_WORK TO BE COMPLETED:_ The records must be repeated exactly and in their entirety.

***** RECORDS FOR PROCESSING *****

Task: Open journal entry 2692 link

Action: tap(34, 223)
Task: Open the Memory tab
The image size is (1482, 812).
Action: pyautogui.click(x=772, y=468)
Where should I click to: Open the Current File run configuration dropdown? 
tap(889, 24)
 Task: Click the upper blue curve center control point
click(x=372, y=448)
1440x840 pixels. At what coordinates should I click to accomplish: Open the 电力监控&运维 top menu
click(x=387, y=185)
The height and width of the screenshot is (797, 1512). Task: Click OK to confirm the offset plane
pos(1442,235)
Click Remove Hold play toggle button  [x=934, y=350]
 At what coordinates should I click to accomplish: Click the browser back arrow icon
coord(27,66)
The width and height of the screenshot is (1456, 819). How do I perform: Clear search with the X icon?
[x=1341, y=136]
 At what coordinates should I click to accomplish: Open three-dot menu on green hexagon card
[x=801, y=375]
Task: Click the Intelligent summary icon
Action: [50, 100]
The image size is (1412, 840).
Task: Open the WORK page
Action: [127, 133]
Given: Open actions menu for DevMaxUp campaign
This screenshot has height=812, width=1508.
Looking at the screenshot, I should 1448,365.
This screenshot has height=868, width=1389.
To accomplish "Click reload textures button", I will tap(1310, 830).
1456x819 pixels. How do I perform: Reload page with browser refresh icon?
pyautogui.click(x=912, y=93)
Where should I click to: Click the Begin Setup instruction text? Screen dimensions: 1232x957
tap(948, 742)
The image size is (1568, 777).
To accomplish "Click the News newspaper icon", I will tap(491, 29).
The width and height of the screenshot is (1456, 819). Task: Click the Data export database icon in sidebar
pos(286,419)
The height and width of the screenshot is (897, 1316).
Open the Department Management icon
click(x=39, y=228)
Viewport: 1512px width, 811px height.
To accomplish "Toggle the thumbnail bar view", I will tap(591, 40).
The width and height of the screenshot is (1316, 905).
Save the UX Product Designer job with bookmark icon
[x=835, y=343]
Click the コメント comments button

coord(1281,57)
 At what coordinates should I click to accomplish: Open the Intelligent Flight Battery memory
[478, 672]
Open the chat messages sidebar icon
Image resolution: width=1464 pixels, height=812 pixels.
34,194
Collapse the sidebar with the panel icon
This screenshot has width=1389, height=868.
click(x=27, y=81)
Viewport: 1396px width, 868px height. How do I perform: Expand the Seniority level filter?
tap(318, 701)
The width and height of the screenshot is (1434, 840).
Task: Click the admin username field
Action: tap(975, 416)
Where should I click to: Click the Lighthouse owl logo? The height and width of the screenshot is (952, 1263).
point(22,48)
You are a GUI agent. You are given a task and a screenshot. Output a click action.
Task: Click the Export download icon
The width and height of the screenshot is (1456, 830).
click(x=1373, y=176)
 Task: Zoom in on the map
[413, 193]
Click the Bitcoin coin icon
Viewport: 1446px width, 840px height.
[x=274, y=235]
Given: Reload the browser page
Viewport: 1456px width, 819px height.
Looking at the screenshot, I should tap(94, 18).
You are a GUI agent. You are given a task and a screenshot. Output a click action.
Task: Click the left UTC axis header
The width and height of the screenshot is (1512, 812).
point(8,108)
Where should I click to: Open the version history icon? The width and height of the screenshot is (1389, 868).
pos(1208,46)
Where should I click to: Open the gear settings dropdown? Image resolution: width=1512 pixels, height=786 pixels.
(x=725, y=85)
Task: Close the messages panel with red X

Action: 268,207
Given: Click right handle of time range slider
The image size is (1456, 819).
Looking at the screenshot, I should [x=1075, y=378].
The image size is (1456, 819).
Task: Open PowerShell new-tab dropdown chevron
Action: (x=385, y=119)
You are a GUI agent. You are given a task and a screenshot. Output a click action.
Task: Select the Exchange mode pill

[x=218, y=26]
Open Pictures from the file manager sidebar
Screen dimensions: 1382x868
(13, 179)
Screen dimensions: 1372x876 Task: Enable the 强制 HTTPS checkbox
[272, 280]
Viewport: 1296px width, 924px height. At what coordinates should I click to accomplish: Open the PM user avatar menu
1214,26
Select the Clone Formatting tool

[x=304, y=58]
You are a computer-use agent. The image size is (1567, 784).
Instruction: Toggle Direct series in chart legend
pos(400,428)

*****

_TASK RESULT:_
Task: Open journal entry 2692 link

Action: tap(34, 223)
Task: Open the Memory tab
The image size is (1482, 812).
Action: pyautogui.click(x=772, y=468)
Where should I click to: Open the Current File run configuration dropdown? 
tap(889, 24)
 Task: Click the upper blue curve center control point
click(x=372, y=448)
1440x840 pixels. At what coordinates should I click to accomplish: Open the 电力监控&运维 top menu
click(x=387, y=185)
The height and width of the screenshot is (797, 1512). Task: Click OK to confirm the offset plane
pos(1442,235)
Click Remove Hold play toggle button  [x=934, y=350]
 At what coordinates should I click to accomplish: Click the browser back arrow icon
coord(27,66)
The width and height of the screenshot is (1456, 819). How do I perform: Clear search with the X icon?
[x=1341, y=136]
 At what coordinates should I click to accomplish: Open three-dot menu on green hexagon card
[x=801, y=375]
Task: Click the Intelligent summary icon
Action: [50, 100]
The image size is (1412, 840).
Task: Open the WORK page
Action: [127, 133]
Given: Open actions menu for DevMaxUp campaign
This screenshot has height=812, width=1508.
Looking at the screenshot, I should 1448,365.
This screenshot has height=868, width=1389.
To accomplish "Click reload textures button", I will tap(1310, 830).
1456x819 pixels. How do I perform: Reload page with browser refresh icon?
pyautogui.click(x=912, y=93)
Where should I click to: Click the Begin Setup instruction text? Screen dimensions: 1232x957
tap(948, 742)
The image size is (1568, 777).
To accomplish "Click the News newspaper icon", I will tap(491, 29).
The width and height of the screenshot is (1456, 819). Task: Click the Data export database icon in sidebar
pos(286,419)
The height and width of the screenshot is (897, 1316).
Open the Department Management icon
click(x=39, y=228)
Viewport: 1512px width, 811px height.
To accomplish "Toggle the thumbnail bar view", I will tap(591, 40).
The width and height of the screenshot is (1316, 905).
Save the UX Product Designer job with bookmark icon
[x=835, y=343]
Click the コメント comments button

coord(1281,57)
 At what coordinates should I click to accomplish: Open the Intelligent Flight Battery memory
[478, 672]
Open the chat messages sidebar icon
Image resolution: width=1464 pixels, height=812 pixels.
34,194
Collapse the sidebar with the panel icon
This screenshot has width=1389, height=868.
click(x=27, y=81)
Viewport: 1396px width, 868px height. How do I perform: Expand the Seniority level filter?
tap(318, 701)
The width and height of the screenshot is (1434, 840).
Task: Click the admin username field
Action: tap(975, 416)
Where should I click to: Click the Lighthouse owl logo? The height and width of the screenshot is (952, 1263).
point(22,48)
You are a GUI agent. You are given a task and a screenshot. Output a click action.
Task: Click the Export download icon
The width and height of the screenshot is (1456, 830).
click(x=1373, y=176)
 Task: Zoom in on the map
[413, 193]
Click the Bitcoin coin icon
Viewport: 1446px width, 840px height.
[x=274, y=235]
Given: Reload the browser page
Viewport: 1456px width, 819px height.
Looking at the screenshot, I should tap(94, 18).
You are a GUI agent. You are given a task and a screenshot. Output a click action.
Task: Click the left UTC axis header
The width and height of the screenshot is (1512, 812).
point(8,108)
Where should I click to: Open the version history icon? The width and height of the screenshot is (1389, 868).
pos(1208,46)
Where should I click to: Open the gear settings dropdown? Image resolution: width=1512 pixels, height=786 pixels.
(x=725, y=85)
Task: Close the messages panel with red X

Action: 268,207
Given: Click right handle of time range slider
The image size is (1456, 819).
Looking at the screenshot, I should [x=1075, y=378].
The image size is (1456, 819).
Task: Open PowerShell new-tab dropdown chevron
Action: (x=385, y=119)
You are a GUI agent. You are given a task and a screenshot. Output a click action.
Task: Select the Exchange mode pill

[x=218, y=26]
Open Pictures from the file manager sidebar
Screen dimensions: 1382x868
(13, 179)
Screen dimensions: 1372x876 Task: Enable the 强制 HTTPS checkbox
[272, 280]
Viewport: 1296px width, 924px height. At what coordinates should I click to accomplish: Open the PM user avatar menu
1214,26
Select the Clone Formatting tool

[x=304, y=58]
You are a computer-use agent. The image size is (1567, 784).
Instruction: Toggle Direct series in chart legend
pos(400,428)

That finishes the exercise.